School of Information and Control Engineering, China University of Mining and Technology, Xuzhou, 221116, China.
Sci Rep. 2017 Aug 17;7(1):8584. doi: 10.1038/s41598-017-08881-3.
It is urgent to diagnose colorectal cancer in the early stage. Some feature genes which are important to colorectal cancer development have been identified. However, for the early stage of colorectal cancer, less is known about the identity of specific cancer genes that are associated with advanced clinical stage. In this paper, we conducted a feature extraction method named Optimal Mean based Block Robust Feature Extraction method (OMBRFE) to identify feature genes associated with advanced colorectal cancer in clinical stage by using the integrated colorectal cancer data. Firstly, based on the optimal mean and L -norm, a novel feature extraction method called Optimal Mean based Robust Feature Extraction method (OMRFE) is proposed to identify feature genes. Then the OMBRFE method which introduces the block ideology into OMRFE method is put forward to process the colorectal cancer integrated data which includes multiple genomic data: copy number alterations, somatic mutations, methylation expression alteration, as well as gene expression changes. Experimental results demonstrate that the OMBRFE is more effective than previous methods in identifying the feature genes. Moreover, genes identified by OMBRFE are verified to be closely associated with advanced colorectal cancer in clinical stage.

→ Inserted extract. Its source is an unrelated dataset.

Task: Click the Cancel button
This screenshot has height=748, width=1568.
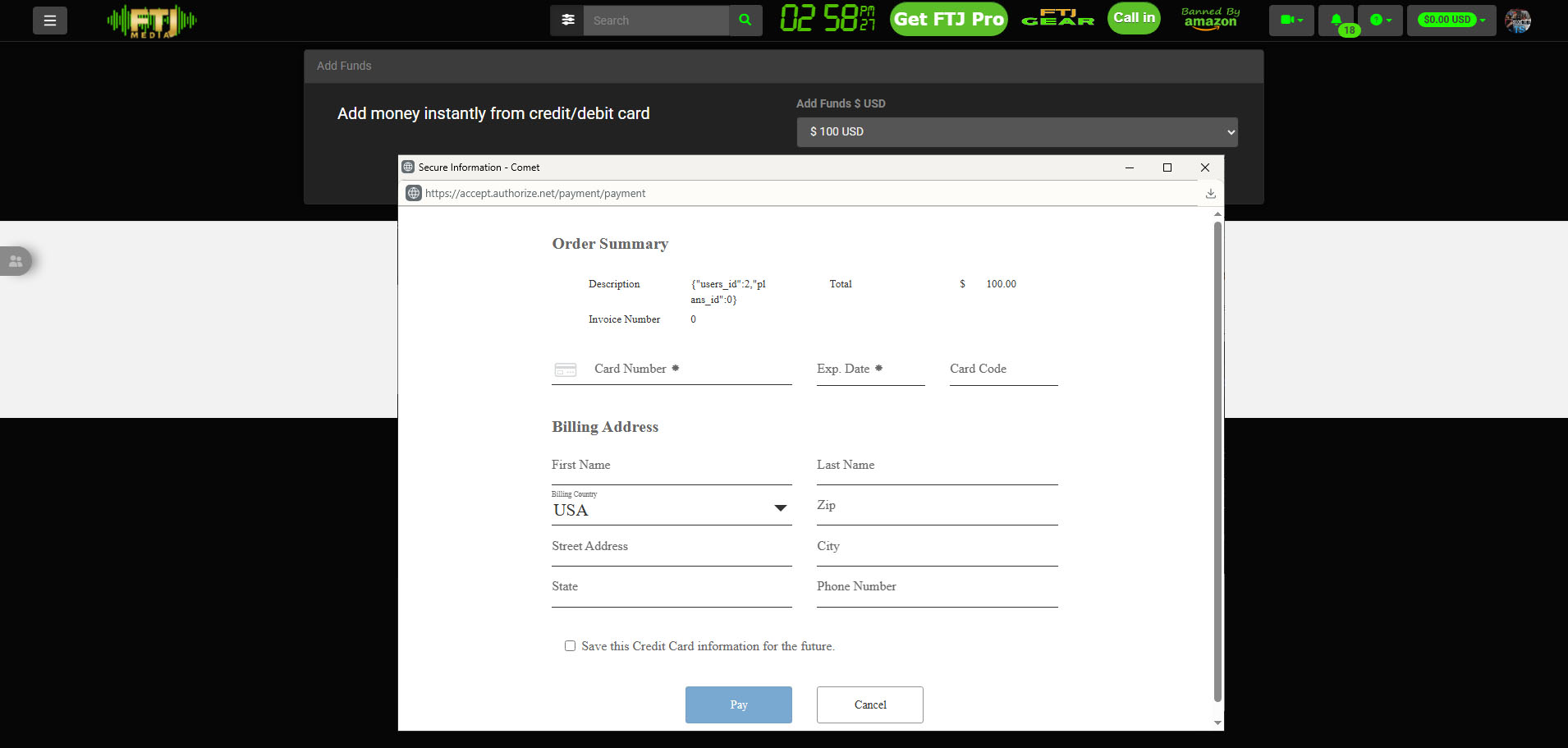Action: (x=869, y=704)
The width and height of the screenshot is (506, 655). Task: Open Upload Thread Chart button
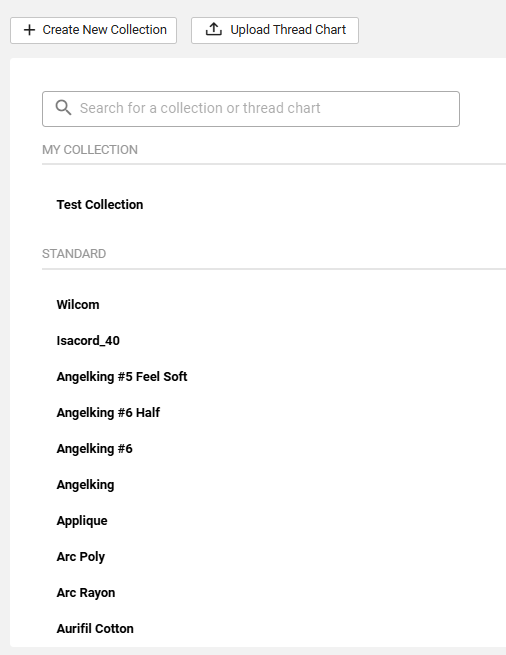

早期诊断结直肠癌至关重要。已经确定了一些对结直肠癌发展很重要的特征基因。然而,对于结直肠癌的早期阶段,对于与晚期临床阶段相关的特定癌症基因的身份了解较少。在本文中,我们通过使用综合结直肠癌数据,采用一种名为基于最优均值的块稳健特征提取方法(Optimal Mean based Block Robust Feature Extraction method,OMBRFE)来识别与晚期结直肠癌相关的特征基因。首先,基于最优均值和 L-范数,提出了一种新的特征提取方法,称为基于最优均值的稳健特征提取方法(Optimal Mean based Robust Feature Extraction method,OMRFE),用于识别特征基因。然后,将块思想引入 OMRFE 方法中,提出了 OMBRFE 方法来处理包含多个基因组数据的结直肠癌综合数据:拷贝数改变、体细胞突变、甲基化表达改变以及基因表达变化。实验结果表明,OMBRFE 在识别特征基因方面比以前的方法更有效。此外,通过 OMBRFE 识别的基因被验证与晚期结直肠癌的临床阶段密切相关。